Nunca había detestado tanto estar sentada en un sillón tan cómodo, en un lugar tan ordenado y con una televisión tan grande enfrente como en ese momento. “Culpa por estar vivo”, le llaman. Son tan absurdas como inconscientes las ganas de estar sepultado bajo los escombros, que lo único que las cura es estar levantándolos. Yo no podía más que mantenerme en estado neutral, viendo el terror pasar ante mis ojos.
Mi mamá y mi tío insistían en que pospusiera mi regreso, en que no tenía nada que hacer en la capital. “Si mi vuelo sale, yo salgo en él”, declaré tajante, con ese tono que nadie en mi familia se atreve ya a cuestionar.

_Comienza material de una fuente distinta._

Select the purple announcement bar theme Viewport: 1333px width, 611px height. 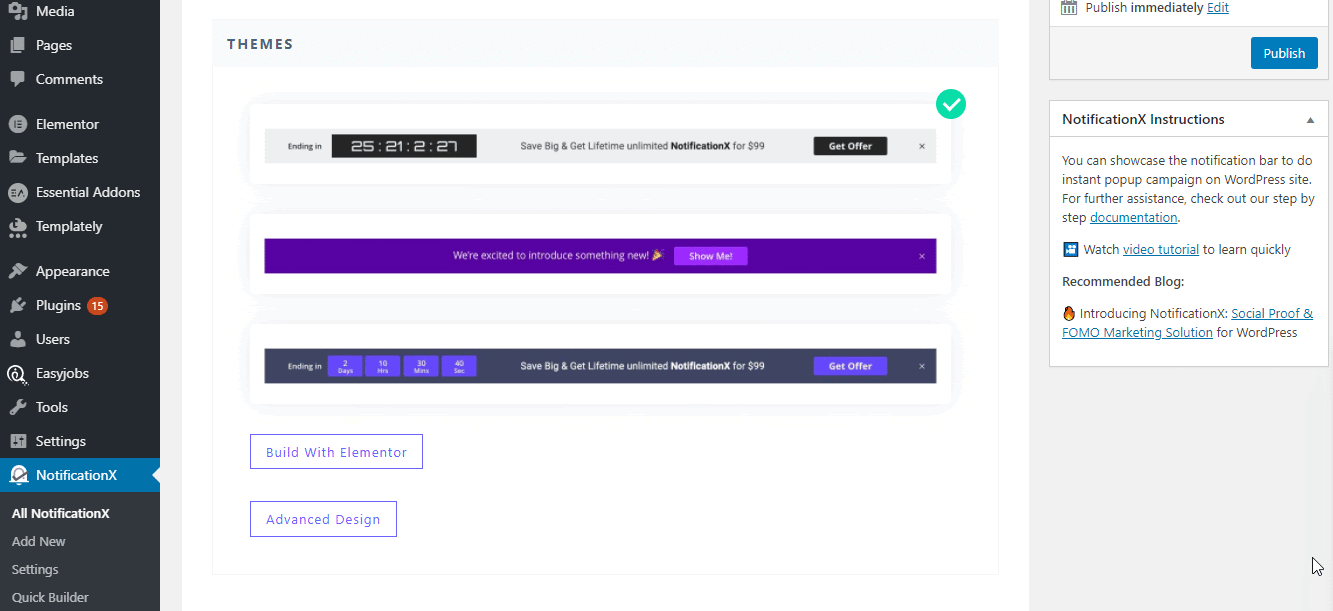(600, 255)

Viajé al día siguiente y llegué a una ciudad desolada, tan distinta a la que había dejado una semana atrás. Recorrí Churubusco rumbo a Coyoacán, esa avenida que suele estar repleta de carros, sustituidos ahora por ambulancias que zumbaban pasando con gran velocidad.
Al llegar comí con mi familia y platicamos. Antes de terminar el último bocado ya tenía destino siguiente: un centro de acopio en la Colonia del Valle.
Recorrí justo por en medio una avenida que había cerrado el acceso a los vehículos. Al dar la vuelta, encontré un edificio que había sido desalojado. Todos los vecinos se encontraban sentados en la otra acera, viendo con nostalgia hacia arriba, anhelando regresar a la que unas horas antes era su casa.
Los siguientes días fueron casi oníricos. Entre la acción, las desveladas y el bombardeo visual e informativo, los solidarios se movían como autómatas. Todo era muerte, urgencia, desesperanza. Ver una lata o un zapato en el piso podía hacer a cualquiera romper en llanto.

Fuera de los límites de la centralización

El fin de semana partí rumbo a Puebla con una caravana organizada por la Red Docs –responsables del Festival de Documentales DocsMx– a entregar víveres. Estaba compuesta casi en su totalidad por cineastas, además de un camión de tres toneladas.
Recorrimos durante horas el estado, y en cada pueblo que pasamos las imágenes alucinantes se repetían: cientos de camiones cargados de despensas y las calles desbordadas de jóvenes clasemedieros con chalecos fosforescentes tomando una pala seguramente por primera vez en su vida. “Que esto siga, que sea permanente”, pensé. Por supuesto, estaba equivocada, las zonas afectadas fueron el destino del primer fin de semana del desastre. No es sólo culpa de ellos, claro, los jóvenes tuvieron que regresar a la cotidianeidad. Algunos siguen entregados, otros luchamos desde nuestra trinchera y buscamos hacer esos pequeños cambios a diario.